Hal tersebut mungkin pengaruh dari lingkungan sekitarku yang tumbuh bersama
anak-anak dari asrama Polisi di Tulungagung. Selain itu figur Eyang Letnan Dua (Purn) H. Salamun selaku
Komandan Polsek Durenan yang memposisikan diri sebagai polisi yang humanis bagi
lingkungan sekitarnya. Bukan sekedar mengayomi masyarakatnya, eyang Salamun
kerapkali menjadi rujukan terhadap masalah-masalah terkait keagamaan. Dan masa
purna tugasnya, beliau dikaryakan sebagai Kepala Desa Tugu, Kabupaten
Trenggalek selama 2 periode. Pada medio Juni tahun 2000, saya mendaftarkan diri
selaku Calon Taruna Akademi Polisi di Kepolisian Daerah Jawa Timur. Ternyata
animo para pemuda seusiaku untuk menjadi Bayangkara Negara begitu tinggi, namun
mereka harus melalui serangkaian tes seperti; administrasi, kesehatan I,
samapta. Psikotes, kesehatan II, Panitia penentuan akhir daerah dan Pantukhir
sebelum akhirnya dinyatakan lolos sebagai calon taruna. Dari ribuan pendaftar,
sedikit demi sedikit berguguran setelah melalui serangkaian tes. Beruntung saya
masih bisa mengikuti tes kesehatan II. Pada tes ini, organ vital tubuh saya diperiksa dengan cermat. Mengingat
pendidikan Taruna kepolisian selama 3 tahun memerlukan kesiapan mental dan
stamina yang prima. Lolos dari tes kesehatan II selanjutnya saya berhak
mengikuti pantukhirda. Dan tahapan ini menjadi penentu bagi saya, apakah saya
layak mengikuti seleksi secara nasional atau tidak. Namun takdir berkata lain,
dari ratusan pendaftar yang memiliki stamina dan kesehatan yang prima serta
mental yang baik saya tidak termasuk didalamnya. Kegagalan tersebut tidak
mematahkan semangat untuk mencoba keberuntungan di tahun depan.
Kegagalan
tersebut mendorong saya untuk memilih opsi kedua yakni: kuliah. Namun
kesempatan mengikuti Sipenmaru telah terlewat sehingga kuliah melalui jalur
Diploma menjadi satu-satunya pilihan. Setelah mengikuti seleksi masuk dan
bersaing dengan calon mahasiswa lainnya, saya dinyatakan lulus seleksi DIII
Teknisi Perpustakaan. Keputusan memilih jurusan “asing’ tersebut lebih didasar
oleh rasa keingintahuan terhadap ilmu tersebut. Selama menjadi mahasiswa, saya
aktif baik dalam kegiatan ekstra dan
intra kampus. Saya sempat tergabung dalam Lembaga Pers mahasiswa Retorika FISIP
Universitas Airlangga Surabaya. Selaian itu dalam bidang keolahragaan saya
mengikuti Tae Kwondo yang kebetulan dibimbing oleh Sabeum Nim Satriyono.

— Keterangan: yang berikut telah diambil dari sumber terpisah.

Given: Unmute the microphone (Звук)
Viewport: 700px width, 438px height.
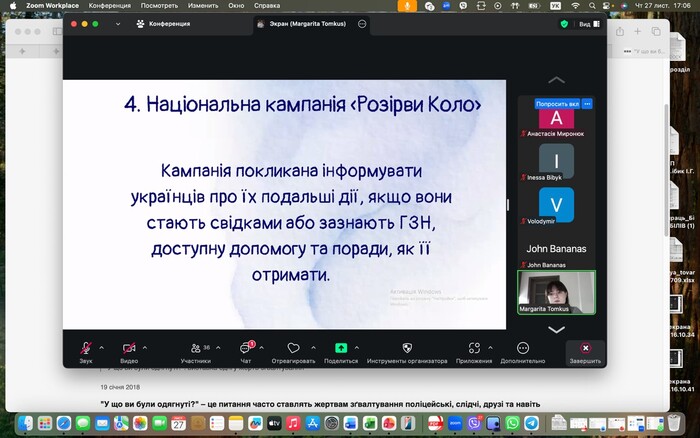Looking at the screenshot, I should (85, 348).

Kesibukan kuliah dan berorganisasi serta lingkungan akademik yang merangsang
berpikir kritis lambat laun melupakan cita-cita menjadi bayangkara Negara.

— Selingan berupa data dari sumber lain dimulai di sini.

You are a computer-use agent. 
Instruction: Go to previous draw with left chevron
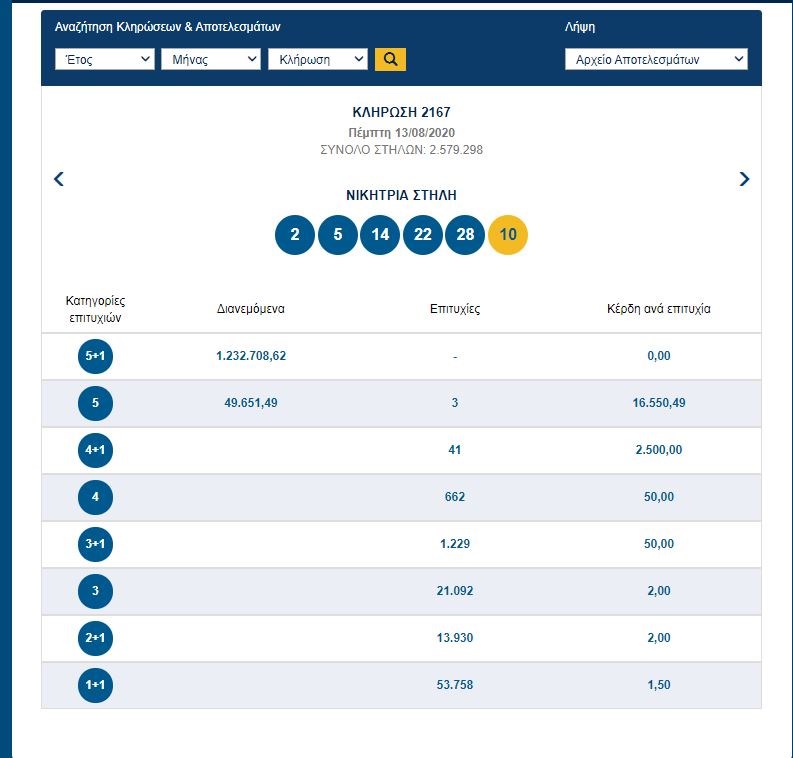click(59, 179)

Selama 3 tahun menuntut ilmu, tepatnya tahun 2003 saya resmi diwisuda dengan
nilai yang memuaskan. Kurang lebih 1 tahun sejak lulus kuliah saya menjalai
berbagai pekerjaan baik secara informal maupun formal. Namun hal tersebut saya
jalani dengan kesabaran dan tekad
mewujudkan kehidupan yang lebih baik. Pada akhirnya Allah swt menjawab
doa saya dan pada tahun 2005 saya diangkat menjadi pegawai negeri sipil pada
lingkup Departemen Kehutanan. Dan penempatan pertama saya pada Balai Penelitian
Kehutanan Kupang di propinsi Nusa Tenggara Timur.